Upar ka stuff was unrelated, but whatever. So I attended my first lecture of media studies this morning. Interesting. And it blunted the number-joy for me somewhat, albeit temporarily. We were discussing media censorship and organized media blackouts during emergencies. What of it stayed on in my head all day? Some emergencies. How we refer to them, if you prefer specifics. 7/7, 7/11, 9/11, 26/11.. Everything's a number, everything's a statistic.

Am I turning into a media kid, hoping to dramatize the whole thing? Hoping to change 13/4 to Baisakhi Bloodbath? I think not. But while numbers still fascinate me, I think sometimes we need something more humane.

* MH-43-AN-2362. 4-3=1; 2^3=8. 8-6=2. 2/2=1. That's MH-1-AN-1. Lets turn the 1s ti Is. Mhiani. Sounds like a respectable Sindhi surname to me. Doesn't do anything for you? Tal Re, Ja!

Tuesday, May 11, 2010

Presenting All that Is Average

Showed up in the Drafts folder, you might as well rush through it :)

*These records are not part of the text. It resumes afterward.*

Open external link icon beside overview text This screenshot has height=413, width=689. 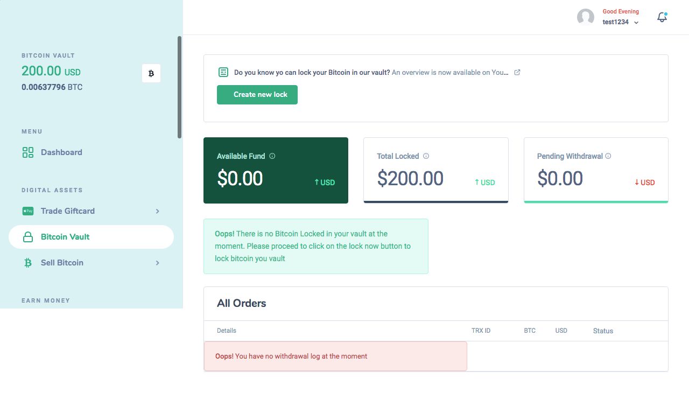[x=517, y=72]
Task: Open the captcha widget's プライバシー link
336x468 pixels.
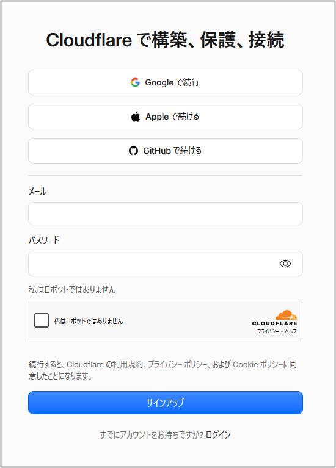Action: [x=268, y=331]
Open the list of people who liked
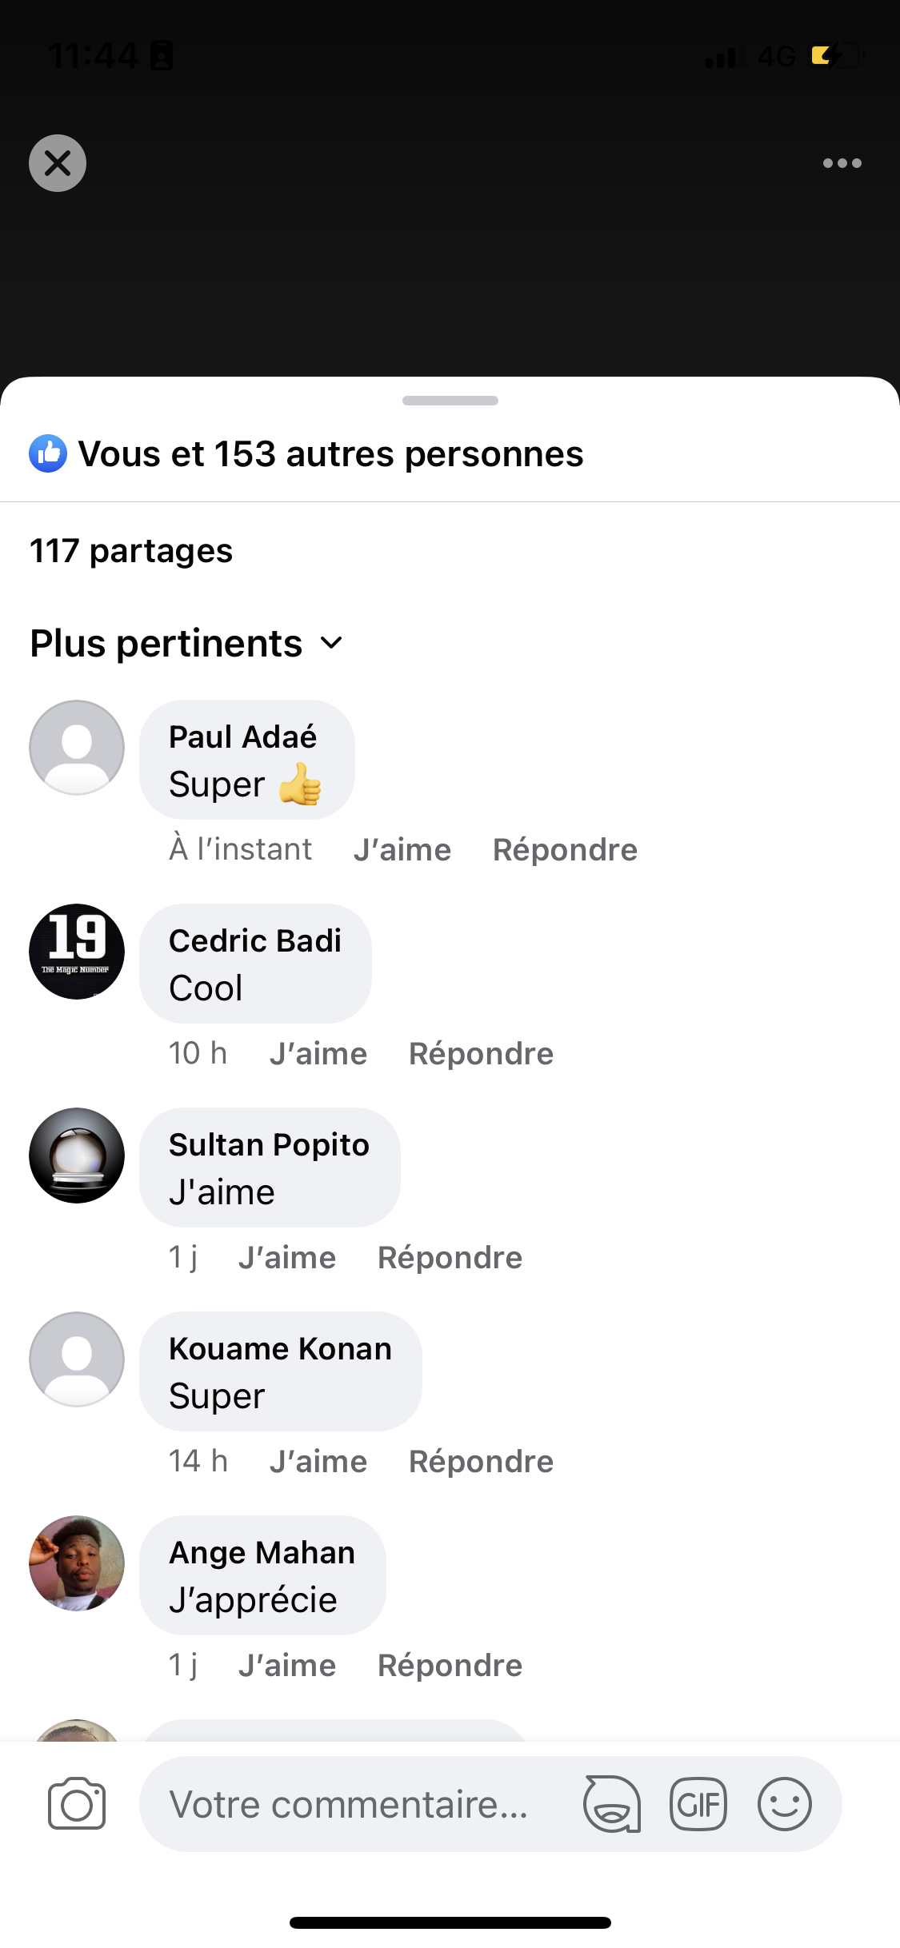 point(330,454)
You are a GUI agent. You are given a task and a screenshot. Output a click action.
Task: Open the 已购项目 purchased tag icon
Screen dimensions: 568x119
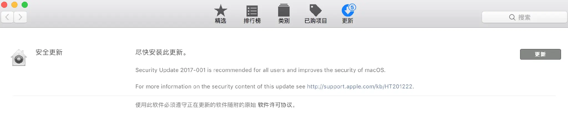316,11
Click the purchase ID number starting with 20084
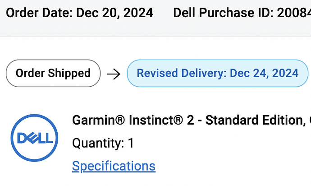Screen dimensions: 311x186 click(294, 13)
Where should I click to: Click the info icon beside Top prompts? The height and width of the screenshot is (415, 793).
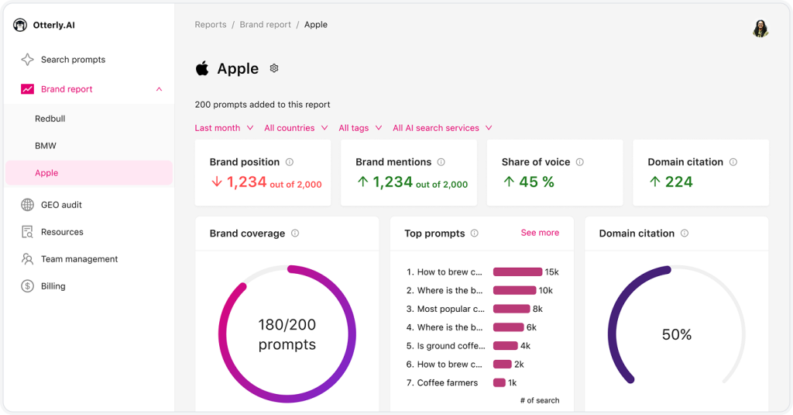[x=475, y=233]
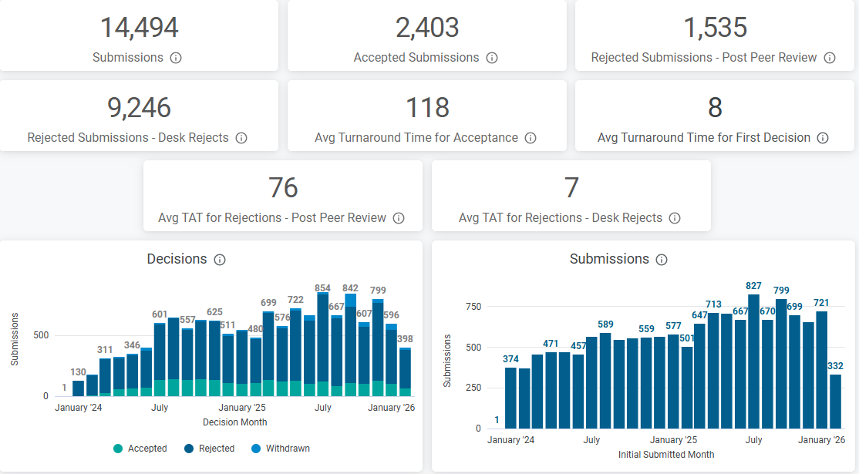Viewport: 859px width, 474px height.
Task: Click info icon for Avg TAT Rejections - Post Peer Review
Action: 399,218
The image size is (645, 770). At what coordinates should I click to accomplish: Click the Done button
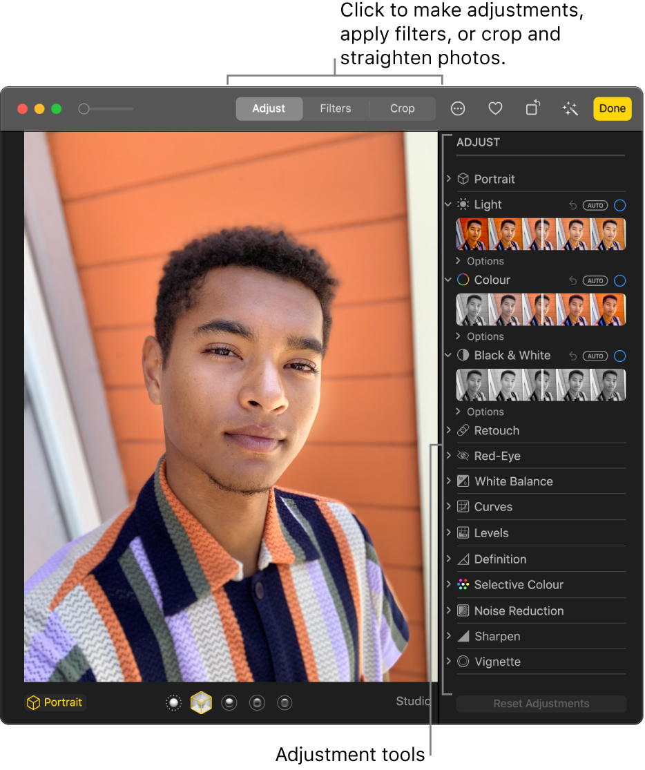pos(612,108)
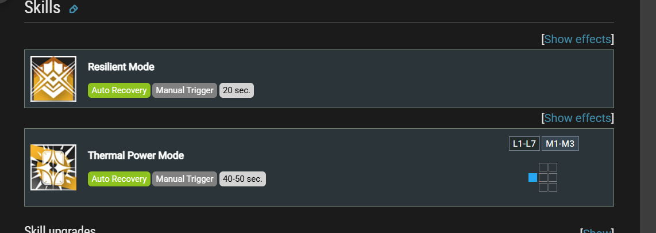Select bottom-left empty square in level grid
The height and width of the screenshot is (233, 656).
coord(543,188)
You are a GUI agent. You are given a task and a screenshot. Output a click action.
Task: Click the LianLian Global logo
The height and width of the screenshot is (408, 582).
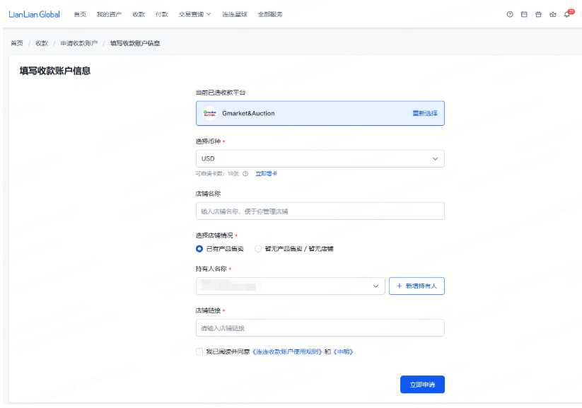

Today, I went to church. We were singing the hymn 665. Out of curiosity, I looked to see which church song deserved number 666. It was missing. MLIA

Today, I went with my mom to a furniture store. I was bored, so I just sat on a chair the whole time. Two elderly ladies came in and stared at me, talking to each other, trying to determine if I was real or not. MLIA

Today, I was in the AT&T store with my sister. I tried texting my own cell phone from one of the ones on display, and it actually worked. Later on, I saw a younger girl looking at the same cell phone I had used. I sent the phone a text reading, "Buy me." I don't think she caught on, but her totally shocked expression was priceless. MLIA.

Today, I was asked to substitute for a grade 9 geography class. They were learning about Inuit culture and had to watch a movie. About half way through, an adorable Inuit baby came on screen, laughing and running around. A boy in the front of the class then proceed to raise his hand and ask why the baby was laughing in English. Life fail? I think so. MLIA.

Today, I was waiting at the grocery store for my friend when a woman walked through the electronic door and froze in place. I heard her mutter to herself, "What did I come here for?" I called out to her, "Toilet paper! Milk! Bananas!" She looked at me and said "BANANAS! That's a great idea!" and dashed off. I saw her later, walking through the store. Her arms were full of bananas. MLIA.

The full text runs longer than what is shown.